▶ **PROBLEM DESCRIPTION**: Repeat only the stretch of lines below that runs from the line with "Click the OK" through the line with "Open the AUDUSD,Daily", unaltered.

▶ **INPUT MATERIAL**:
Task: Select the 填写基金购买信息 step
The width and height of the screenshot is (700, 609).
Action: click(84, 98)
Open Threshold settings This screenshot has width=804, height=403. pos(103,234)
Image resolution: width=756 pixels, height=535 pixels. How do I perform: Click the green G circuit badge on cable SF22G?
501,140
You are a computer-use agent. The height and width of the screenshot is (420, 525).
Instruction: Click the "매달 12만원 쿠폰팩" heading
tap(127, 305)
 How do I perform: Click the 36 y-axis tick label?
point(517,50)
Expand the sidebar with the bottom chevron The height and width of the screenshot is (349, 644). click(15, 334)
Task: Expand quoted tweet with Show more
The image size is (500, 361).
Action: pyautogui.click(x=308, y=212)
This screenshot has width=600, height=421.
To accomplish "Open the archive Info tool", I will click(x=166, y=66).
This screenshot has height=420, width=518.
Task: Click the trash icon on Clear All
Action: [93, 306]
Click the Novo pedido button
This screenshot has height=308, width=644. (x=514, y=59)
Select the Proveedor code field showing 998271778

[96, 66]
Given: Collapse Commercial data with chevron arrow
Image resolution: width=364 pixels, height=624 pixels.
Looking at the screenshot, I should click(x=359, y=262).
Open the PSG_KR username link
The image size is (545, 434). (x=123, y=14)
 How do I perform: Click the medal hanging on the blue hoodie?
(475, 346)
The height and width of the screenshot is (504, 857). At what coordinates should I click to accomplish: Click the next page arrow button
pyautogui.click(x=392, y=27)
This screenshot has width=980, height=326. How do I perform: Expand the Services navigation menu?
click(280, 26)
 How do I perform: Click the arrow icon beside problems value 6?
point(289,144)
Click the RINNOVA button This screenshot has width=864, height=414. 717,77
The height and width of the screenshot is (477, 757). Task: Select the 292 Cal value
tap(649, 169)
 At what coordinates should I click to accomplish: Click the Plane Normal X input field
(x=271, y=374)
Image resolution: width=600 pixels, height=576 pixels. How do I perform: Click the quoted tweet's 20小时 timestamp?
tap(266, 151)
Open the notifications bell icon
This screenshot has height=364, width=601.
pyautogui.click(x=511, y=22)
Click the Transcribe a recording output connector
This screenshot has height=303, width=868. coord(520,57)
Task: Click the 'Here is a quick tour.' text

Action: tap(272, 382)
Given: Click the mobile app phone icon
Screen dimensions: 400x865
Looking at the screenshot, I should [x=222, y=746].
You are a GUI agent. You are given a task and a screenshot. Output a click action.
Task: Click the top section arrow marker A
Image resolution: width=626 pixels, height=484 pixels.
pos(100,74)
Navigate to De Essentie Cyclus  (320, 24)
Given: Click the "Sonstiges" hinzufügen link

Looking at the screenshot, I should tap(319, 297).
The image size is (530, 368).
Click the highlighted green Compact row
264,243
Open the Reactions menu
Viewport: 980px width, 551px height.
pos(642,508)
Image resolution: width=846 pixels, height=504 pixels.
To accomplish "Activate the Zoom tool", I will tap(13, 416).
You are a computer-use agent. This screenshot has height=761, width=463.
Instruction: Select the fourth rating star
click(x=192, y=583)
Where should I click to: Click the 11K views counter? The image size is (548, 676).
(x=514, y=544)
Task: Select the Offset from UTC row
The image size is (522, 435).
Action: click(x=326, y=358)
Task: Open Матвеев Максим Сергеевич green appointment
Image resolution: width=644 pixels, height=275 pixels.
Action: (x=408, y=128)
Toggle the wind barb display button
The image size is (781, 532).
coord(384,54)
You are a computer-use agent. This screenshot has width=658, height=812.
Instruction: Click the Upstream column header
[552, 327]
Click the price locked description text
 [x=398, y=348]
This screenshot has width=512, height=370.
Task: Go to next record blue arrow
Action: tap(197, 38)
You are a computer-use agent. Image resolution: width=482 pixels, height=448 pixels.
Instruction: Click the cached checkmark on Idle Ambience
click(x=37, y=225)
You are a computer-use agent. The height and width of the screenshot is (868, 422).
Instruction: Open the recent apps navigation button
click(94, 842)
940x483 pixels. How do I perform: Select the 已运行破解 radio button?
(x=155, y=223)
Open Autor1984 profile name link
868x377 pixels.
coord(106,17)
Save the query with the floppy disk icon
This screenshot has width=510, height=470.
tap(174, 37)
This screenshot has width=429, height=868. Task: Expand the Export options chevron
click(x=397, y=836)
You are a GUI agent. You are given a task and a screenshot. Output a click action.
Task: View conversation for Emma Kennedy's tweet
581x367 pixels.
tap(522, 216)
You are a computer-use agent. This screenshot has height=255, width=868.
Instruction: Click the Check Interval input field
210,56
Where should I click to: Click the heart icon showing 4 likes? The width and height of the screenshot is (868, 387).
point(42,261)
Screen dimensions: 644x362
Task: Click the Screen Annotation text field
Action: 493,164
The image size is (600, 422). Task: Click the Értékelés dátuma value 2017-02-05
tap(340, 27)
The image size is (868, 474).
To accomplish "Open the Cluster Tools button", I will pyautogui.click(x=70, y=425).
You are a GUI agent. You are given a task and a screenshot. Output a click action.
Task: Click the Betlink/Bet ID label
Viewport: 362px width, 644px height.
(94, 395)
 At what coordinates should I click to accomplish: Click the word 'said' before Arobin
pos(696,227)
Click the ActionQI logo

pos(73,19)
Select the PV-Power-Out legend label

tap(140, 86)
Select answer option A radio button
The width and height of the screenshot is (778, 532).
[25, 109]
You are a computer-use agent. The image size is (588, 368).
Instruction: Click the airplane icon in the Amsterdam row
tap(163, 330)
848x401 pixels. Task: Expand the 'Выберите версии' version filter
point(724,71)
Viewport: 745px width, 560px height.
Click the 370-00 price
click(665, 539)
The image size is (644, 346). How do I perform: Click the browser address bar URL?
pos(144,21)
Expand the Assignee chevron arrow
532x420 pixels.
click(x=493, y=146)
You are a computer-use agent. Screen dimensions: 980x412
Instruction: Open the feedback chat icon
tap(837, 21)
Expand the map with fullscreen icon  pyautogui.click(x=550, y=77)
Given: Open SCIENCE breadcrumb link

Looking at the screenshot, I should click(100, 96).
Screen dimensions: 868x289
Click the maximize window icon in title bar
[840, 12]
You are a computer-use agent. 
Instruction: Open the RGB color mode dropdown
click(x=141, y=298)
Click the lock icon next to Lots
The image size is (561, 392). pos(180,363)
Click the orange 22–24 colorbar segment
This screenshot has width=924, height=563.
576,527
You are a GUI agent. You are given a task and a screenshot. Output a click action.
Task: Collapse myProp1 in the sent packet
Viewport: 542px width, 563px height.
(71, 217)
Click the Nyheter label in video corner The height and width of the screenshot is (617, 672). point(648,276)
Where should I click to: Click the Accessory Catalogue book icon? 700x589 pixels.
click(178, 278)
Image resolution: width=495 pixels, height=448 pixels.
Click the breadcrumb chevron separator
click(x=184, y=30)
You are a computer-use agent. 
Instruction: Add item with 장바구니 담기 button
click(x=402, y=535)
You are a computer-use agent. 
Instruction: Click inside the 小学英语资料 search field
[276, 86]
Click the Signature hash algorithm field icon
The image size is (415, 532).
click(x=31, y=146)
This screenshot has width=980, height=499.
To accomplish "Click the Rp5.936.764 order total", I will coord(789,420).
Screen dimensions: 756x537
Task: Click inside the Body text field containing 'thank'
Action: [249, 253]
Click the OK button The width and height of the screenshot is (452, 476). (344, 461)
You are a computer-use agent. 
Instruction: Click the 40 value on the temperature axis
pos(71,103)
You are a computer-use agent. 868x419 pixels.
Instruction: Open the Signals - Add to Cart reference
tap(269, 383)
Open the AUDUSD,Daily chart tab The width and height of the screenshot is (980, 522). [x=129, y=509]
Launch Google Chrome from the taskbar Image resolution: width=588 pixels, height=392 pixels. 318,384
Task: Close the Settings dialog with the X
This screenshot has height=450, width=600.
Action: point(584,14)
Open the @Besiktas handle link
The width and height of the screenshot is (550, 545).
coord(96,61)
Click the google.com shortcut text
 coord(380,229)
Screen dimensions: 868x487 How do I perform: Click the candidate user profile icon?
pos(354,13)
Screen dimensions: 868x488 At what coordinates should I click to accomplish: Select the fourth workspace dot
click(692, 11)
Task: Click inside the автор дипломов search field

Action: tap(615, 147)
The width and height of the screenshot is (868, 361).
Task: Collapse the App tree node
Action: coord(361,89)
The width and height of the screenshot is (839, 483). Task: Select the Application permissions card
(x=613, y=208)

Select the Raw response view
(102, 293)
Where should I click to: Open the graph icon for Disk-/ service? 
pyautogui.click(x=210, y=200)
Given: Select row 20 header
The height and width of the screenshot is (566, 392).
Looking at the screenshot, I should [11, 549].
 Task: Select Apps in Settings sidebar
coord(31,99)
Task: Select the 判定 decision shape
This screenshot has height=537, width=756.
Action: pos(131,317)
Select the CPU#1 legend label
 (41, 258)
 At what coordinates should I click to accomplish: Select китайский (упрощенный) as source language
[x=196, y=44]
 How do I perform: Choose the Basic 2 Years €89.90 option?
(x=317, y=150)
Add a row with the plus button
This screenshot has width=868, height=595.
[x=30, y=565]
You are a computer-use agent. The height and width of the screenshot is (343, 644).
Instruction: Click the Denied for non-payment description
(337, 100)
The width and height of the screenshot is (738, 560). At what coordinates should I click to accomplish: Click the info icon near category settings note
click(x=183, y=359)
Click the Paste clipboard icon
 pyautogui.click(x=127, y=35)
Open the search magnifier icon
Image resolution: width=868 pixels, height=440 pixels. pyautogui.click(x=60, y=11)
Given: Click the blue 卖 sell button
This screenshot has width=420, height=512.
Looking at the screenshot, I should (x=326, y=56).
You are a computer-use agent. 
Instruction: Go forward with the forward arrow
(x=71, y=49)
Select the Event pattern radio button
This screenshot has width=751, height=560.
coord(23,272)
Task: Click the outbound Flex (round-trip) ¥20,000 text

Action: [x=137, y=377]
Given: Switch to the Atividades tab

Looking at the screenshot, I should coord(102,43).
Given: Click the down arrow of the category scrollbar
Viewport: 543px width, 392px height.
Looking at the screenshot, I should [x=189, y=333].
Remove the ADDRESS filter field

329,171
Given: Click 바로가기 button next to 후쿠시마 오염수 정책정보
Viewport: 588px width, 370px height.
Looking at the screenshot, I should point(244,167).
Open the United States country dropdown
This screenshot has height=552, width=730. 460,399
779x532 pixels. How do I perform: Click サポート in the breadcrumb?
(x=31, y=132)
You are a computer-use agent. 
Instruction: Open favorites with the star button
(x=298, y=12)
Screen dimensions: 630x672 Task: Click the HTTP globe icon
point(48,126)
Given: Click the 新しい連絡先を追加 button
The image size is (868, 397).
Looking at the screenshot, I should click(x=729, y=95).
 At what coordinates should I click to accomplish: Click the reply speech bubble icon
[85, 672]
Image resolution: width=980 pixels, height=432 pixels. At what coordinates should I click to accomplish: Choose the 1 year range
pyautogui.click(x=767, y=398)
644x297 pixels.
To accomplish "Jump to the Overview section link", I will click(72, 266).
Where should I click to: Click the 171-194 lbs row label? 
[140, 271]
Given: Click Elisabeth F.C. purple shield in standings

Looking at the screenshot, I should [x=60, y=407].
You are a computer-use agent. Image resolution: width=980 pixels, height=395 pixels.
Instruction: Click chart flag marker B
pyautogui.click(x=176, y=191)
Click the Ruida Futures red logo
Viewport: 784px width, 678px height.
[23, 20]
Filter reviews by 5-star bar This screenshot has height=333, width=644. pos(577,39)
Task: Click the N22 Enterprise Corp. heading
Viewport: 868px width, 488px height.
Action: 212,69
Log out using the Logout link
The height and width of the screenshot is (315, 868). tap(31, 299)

▶ **TASK RESPONSE**:
Click the OK button The width and height of the screenshot is (452, 476). (344, 461)
You are a computer-use agent. 
Instruction: Click the 40 value on the temperature axis
pos(71,103)
You are a computer-use agent. 868x419 pixels.
Instruction: Open the Signals - Add to Cart reference
tap(269, 383)
Open the AUDUSD,Daily chart tab The width and height of the screenshot is (980, 522). [x=129, y=509]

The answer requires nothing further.